TASK DIRECTIONS: The result should be every line of the listing that contains "agent".

=== DATA IN THIS EXERCISE ===

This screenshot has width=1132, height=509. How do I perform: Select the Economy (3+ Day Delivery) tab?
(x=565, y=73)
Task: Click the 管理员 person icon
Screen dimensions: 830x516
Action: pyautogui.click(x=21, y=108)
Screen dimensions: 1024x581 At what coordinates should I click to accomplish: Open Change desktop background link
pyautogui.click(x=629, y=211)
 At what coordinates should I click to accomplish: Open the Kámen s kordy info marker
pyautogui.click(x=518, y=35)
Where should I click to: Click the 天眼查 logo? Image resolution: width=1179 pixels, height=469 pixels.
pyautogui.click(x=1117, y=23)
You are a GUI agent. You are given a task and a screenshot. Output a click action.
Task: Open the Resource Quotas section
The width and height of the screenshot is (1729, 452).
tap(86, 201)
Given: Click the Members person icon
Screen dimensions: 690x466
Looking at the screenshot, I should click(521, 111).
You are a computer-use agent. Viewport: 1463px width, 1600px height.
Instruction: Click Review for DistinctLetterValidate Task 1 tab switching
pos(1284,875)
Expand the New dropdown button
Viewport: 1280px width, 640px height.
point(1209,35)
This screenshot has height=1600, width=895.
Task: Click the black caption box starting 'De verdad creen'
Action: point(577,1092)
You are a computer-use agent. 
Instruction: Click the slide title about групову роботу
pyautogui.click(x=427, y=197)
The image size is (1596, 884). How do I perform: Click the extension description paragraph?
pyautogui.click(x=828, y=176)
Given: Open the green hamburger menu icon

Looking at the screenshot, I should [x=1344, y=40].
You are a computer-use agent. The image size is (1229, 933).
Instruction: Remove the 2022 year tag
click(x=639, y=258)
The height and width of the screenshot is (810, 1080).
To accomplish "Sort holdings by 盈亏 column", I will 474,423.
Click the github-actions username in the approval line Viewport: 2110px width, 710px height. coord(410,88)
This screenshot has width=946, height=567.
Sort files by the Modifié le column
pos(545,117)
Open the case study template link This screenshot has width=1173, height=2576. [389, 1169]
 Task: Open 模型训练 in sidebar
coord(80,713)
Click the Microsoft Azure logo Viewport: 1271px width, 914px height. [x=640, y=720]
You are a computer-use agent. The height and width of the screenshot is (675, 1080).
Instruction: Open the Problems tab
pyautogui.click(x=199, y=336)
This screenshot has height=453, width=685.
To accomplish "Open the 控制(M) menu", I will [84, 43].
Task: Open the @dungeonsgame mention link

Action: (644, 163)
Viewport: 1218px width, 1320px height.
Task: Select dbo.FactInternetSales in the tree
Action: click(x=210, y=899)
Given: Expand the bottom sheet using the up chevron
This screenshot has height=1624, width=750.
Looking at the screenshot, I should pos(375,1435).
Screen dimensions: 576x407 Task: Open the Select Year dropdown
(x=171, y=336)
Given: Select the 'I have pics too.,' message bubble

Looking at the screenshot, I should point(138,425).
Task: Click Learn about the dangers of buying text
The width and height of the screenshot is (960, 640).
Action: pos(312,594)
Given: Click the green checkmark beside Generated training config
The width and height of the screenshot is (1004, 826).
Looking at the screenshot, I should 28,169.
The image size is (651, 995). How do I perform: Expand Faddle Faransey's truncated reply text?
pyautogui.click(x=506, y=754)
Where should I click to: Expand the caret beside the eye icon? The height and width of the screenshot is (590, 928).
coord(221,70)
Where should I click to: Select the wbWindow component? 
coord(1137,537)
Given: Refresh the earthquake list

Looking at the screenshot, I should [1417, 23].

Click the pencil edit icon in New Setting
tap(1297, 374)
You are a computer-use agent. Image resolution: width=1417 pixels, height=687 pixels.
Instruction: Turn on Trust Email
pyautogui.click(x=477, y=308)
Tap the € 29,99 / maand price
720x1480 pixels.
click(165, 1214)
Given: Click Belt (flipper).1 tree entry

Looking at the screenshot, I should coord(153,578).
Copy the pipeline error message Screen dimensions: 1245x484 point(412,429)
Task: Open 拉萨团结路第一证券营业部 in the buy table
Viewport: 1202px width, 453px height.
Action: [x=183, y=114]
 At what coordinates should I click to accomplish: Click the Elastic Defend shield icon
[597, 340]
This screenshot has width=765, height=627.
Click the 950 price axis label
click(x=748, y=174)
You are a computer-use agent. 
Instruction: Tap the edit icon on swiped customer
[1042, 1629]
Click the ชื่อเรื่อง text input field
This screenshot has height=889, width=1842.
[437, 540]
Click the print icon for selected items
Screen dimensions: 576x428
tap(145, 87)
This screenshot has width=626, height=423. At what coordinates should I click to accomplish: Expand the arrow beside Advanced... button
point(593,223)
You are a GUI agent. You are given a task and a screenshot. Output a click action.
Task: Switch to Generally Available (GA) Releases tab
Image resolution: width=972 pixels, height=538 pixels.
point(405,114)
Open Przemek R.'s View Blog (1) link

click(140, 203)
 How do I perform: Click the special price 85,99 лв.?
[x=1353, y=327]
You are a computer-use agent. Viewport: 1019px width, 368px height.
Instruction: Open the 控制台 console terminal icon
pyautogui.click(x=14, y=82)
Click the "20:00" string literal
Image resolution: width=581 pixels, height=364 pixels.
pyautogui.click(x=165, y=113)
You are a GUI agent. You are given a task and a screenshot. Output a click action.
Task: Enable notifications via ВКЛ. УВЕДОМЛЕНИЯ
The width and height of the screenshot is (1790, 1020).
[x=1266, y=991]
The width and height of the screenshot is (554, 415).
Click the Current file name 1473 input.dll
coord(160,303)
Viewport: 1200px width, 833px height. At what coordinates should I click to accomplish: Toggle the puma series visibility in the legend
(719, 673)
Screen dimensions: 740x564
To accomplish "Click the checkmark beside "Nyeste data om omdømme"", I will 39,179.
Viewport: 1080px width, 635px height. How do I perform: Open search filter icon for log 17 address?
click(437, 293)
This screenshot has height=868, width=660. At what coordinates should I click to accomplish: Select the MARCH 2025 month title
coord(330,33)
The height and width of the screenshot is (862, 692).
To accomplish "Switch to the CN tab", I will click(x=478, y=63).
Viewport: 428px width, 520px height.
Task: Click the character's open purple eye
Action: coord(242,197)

===

EXERCISE OUTPUT:
You are a GUI agent. You are given a task and a screenshot. Output a click action.
You are a computer-use agent. Viewport: 1463px width, 1600px height.
You are a computer-use agent. 
You are a computer-use agent. The image size is (1229, 933).
You are a computer-use agent. The height and width of the screenshot is (675, 1080).
You are a computer-use agent. Image resolution: width=1417 pixels, height=687 pixels.
You are a computer-use agent. 
You are a GUI agent. You are given a task and a screenshot. Output a click action.
You are a computer-use agent. Viewport: 1019px width, 368px height.
You are a GUI agent. You are given a task and a screenshot. Output a click action.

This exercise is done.